Hodgkinson acredita que o poder energizante de vários investigadores reconhecidos pelo painel do Prémio Nobel pelo seu trabalho em IA poderia fazer com que outros começassem a reunir-se em torno do campo – o que poderia resultar numa ciência de qualidade mutável. “Se há substância nas propostas e aplicações (da IA) é outra questão”, diz ele.
Já vimos o impacto da atenção da mídia e do público em relação à IA na comunidade acadêmica. O número de publicações sobre IA triplicou entre 2010 e 2022, de acordo com pesquisa da Universidade de Stanfordcom quase um quarto de milhão de artigos publicados somente em 2022: mais de 660 novas publicações por dia. Isso foi antes do lançamento do ChatGPT em novembro de 2022 dar início à revolução da IA generativa.
Até que ponto os académicos provavelmente seguirão a atenção dos meios de comunicação social, o dinheiro e os aplausos da comissão do Prémio Nobel é uma questão que irrita Julian Togelius, professor associado de ciência da computação na Escola de Engenharia Tandon da Universidade de Nova Iorque, que trabalha com IA. “Os cientistas em geral seguem alguma combinação de caminho de menor resistência e maior retorno financeiro”, diz ele. E dada a natureza competitiva do meio académico, onde o financiamento é cada vez mais escasso e está directamente ligado às perspectivas de emprego dos investigadores, parece provável que a combinação de um tema da moda que – a partir desta semana – tem o potencial de dar a grandes empreendedores um Prémio Nobel pode ser muito tentador para resistir.

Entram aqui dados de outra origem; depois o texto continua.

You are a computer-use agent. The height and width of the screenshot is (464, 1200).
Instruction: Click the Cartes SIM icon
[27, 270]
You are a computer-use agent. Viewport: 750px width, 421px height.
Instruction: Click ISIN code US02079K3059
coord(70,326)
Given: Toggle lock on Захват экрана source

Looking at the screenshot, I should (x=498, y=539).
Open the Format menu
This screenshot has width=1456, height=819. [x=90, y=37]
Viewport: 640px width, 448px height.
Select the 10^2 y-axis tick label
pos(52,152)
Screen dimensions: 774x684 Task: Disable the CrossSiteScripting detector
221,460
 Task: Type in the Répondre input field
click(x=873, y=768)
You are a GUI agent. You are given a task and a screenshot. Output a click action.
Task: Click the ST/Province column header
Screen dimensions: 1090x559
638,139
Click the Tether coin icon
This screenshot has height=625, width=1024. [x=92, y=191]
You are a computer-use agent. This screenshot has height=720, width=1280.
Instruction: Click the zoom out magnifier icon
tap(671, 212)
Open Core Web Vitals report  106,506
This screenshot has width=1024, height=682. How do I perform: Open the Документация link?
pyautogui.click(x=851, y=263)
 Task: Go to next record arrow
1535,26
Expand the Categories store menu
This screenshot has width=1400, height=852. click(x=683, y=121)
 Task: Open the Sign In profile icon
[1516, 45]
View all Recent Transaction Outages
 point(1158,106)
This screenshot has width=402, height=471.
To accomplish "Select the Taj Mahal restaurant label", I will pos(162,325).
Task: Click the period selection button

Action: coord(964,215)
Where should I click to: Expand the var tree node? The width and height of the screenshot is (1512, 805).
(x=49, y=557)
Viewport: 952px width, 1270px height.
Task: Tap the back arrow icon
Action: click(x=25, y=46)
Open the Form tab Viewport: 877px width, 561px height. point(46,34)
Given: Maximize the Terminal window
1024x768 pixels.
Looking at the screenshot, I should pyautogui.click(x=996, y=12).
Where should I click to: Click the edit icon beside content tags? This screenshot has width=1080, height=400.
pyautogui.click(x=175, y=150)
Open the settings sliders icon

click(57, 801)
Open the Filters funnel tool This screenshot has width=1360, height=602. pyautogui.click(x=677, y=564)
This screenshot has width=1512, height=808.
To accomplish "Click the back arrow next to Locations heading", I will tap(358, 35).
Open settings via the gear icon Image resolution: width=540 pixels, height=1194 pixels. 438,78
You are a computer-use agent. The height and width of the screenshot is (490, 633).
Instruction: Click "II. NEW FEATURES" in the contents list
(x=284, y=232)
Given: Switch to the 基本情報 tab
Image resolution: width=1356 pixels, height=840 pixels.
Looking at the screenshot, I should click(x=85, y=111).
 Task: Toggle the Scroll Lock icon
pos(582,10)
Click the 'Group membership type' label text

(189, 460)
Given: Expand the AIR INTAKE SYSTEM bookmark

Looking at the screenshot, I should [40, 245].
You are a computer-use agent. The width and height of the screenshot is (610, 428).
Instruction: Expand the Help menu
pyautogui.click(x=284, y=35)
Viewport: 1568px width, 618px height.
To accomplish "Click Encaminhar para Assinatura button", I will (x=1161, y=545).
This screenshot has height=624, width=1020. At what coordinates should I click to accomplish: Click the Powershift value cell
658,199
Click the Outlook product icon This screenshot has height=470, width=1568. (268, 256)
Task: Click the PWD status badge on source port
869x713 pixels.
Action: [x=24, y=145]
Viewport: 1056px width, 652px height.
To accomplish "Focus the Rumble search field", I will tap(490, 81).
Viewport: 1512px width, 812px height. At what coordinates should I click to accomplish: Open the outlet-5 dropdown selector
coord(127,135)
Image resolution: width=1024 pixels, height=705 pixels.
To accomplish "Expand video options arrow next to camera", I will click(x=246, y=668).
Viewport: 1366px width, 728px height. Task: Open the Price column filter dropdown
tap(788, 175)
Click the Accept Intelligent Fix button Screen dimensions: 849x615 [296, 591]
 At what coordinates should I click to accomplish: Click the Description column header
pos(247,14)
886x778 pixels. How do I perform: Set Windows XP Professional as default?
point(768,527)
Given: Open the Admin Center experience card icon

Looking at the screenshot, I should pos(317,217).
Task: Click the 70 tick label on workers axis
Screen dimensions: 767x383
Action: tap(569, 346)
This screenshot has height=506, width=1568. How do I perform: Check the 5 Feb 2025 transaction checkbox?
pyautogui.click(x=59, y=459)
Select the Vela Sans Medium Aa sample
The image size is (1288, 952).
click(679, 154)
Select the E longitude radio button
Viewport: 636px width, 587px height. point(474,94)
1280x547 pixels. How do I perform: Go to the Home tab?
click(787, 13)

O risco é que isso possa impedir um novo pensamento inovador. “Obter dados mais fundamentais da natureza e apresentar novas teorias que os humanos possam compreender são coisas difíceis de fazer”, diz Togelius. Mas isso requer uma reflexão profunda. É muito mais produtivo para os investigadores realizarem simulações possibilitadas pela IA que apoiem as teorias existentes e envolvam dados existentes – produzindo pequenos avanços na compreensão, em vez de saltos gigantescos. Togelius prevê que uma nova geração de cientistas acabará fazendo exatamente isso, porque é mais fácil.
Há também o risco de que cientistas da computação excessivamente confiantes, que ajudaram a avançar no campo da IA, comecem a ver o trabalho da IA sendo premiado com Prêmios Nobel em campos científicos não relacionados – neste caso, física e química – e decidam seguir seus passos, invadindo território de outras pessoas. “Os cientistas da computação têm uma merecida reputação de enfiar o nariz em áreas sobre as quais nada sabem, injetando alguns algoritmos e chamando isso de avanço, para o bem e/ou para o mal”, diz Togelius, que admite já ter sido tentado a acrescentar aprendizagem profunda para outro campo da ciência e “avançar” nele, antes de pensar melhor, porque ele não sabe muito sobre física, biologia ou geologia.